Quando dici che il patriarcato è costruito da uomini e donne insieme per motivi psicologici, cosa intendi?
«La società patriarcale è quella in cui uomini e donne vivono da adulti con la stessa identità infantile, senza rinascere in acqua e in spirito. Rinascere significa qualcosa di nuovo ogni giorno, qualcosa di diverso per ognuno di noi; è una sfida, è la bellezza di una vita vissuta in modo pieno e consapevole. Fa anche paura, perché devi assumere la responsabilità di te stesso. Certo, amiamo la libertà, ma in realtà ne abbiamo paura. E la paura della libertà nelle questioni di genere porta a tornare indietro, alla soggettività infantile».

Per superare questo modello dobbiamo dunque rinascere in acqua e in spirito. Una strada è il cristianesimo, ma suppongo non sia l’unica strada…
«Certo che no, tu puoi rinascere in acqua e spirito ma anche essere queer. Molti queer non sono cattolici, la maggior parte dei movimenti promossi dai queer non hanno nulla a che vedere con la cristianità ma hanno una vita umana che li spinge a questa apertura indicata da Gesù nel vangelo di Giovanni: superare il modello infantile per rinascere a qualcosa di profondamente nuovo e unico».

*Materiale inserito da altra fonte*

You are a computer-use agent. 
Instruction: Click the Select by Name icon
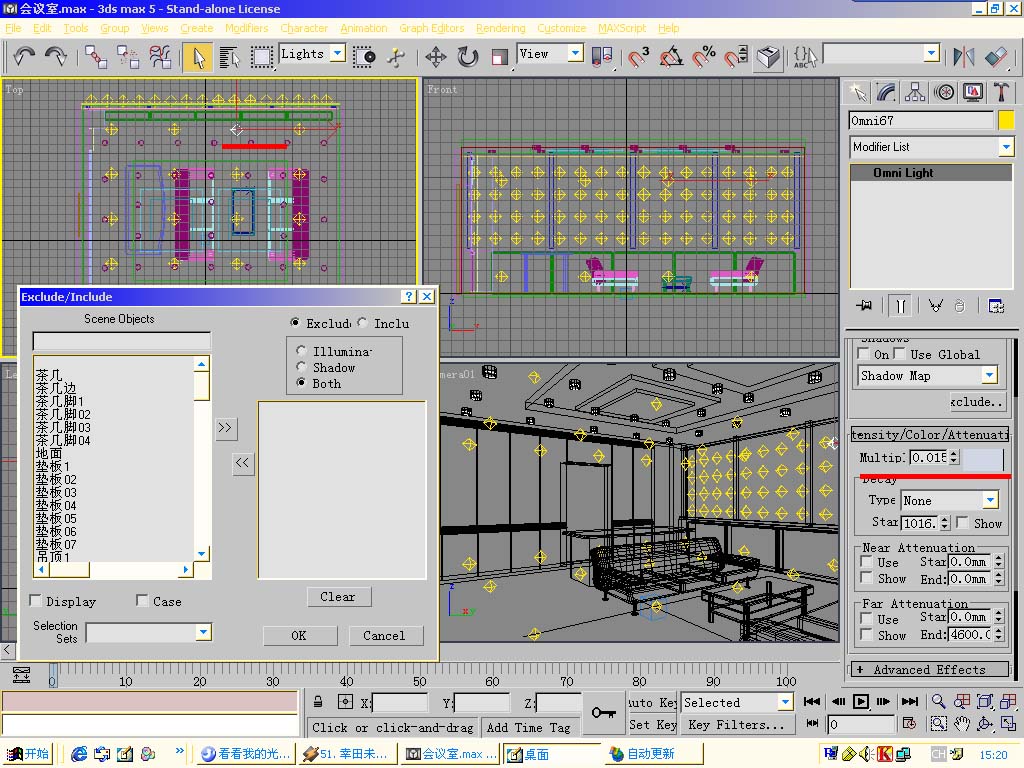click(229, 56)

Torniamo indietro. Pensi che la Chiesa sia misogina?
«È chiaro che la struttura della Chiesa è oggettivamente patriarcale. Se per misogina intendiamo ostile alle donne, certo che lo è. Ovviamente considero molto grave non permettere alle donne di rappresentare Cristo, perché cosa imparo io donna rispetto al fatto che sono una femmina? Da bambina non volevo diventare una donna perché percepivo che era svantaggioso. Ai maschi è permesso fare cose che alle femmine non è permesso e questo è davvero un brutto messaggio per le ragazze ma anche per i ragazzi; per tutti noi è un messaggio patriarcale, misogino. Un messaggio dato dalla Chiesa indipendentemente dal fatto che questo Papa o quel Vescovo siano buoni o cattivi. È una questione strutturale che credo vada cambiata. Come? Aprendo alle donne la possibilità di rappresentare Cristo come fanno i preti. Conosco personalmente un gruppo di donne che si batte per questo. Alcune di loro sono Vescove e sono state scomunicate; ma credo continueranno a battersi, a sognare un futuro diverso per le donne all’interno della Chiesa. Mi auguro che le loro battaglie presto diano frutti all’interno della Chiesa».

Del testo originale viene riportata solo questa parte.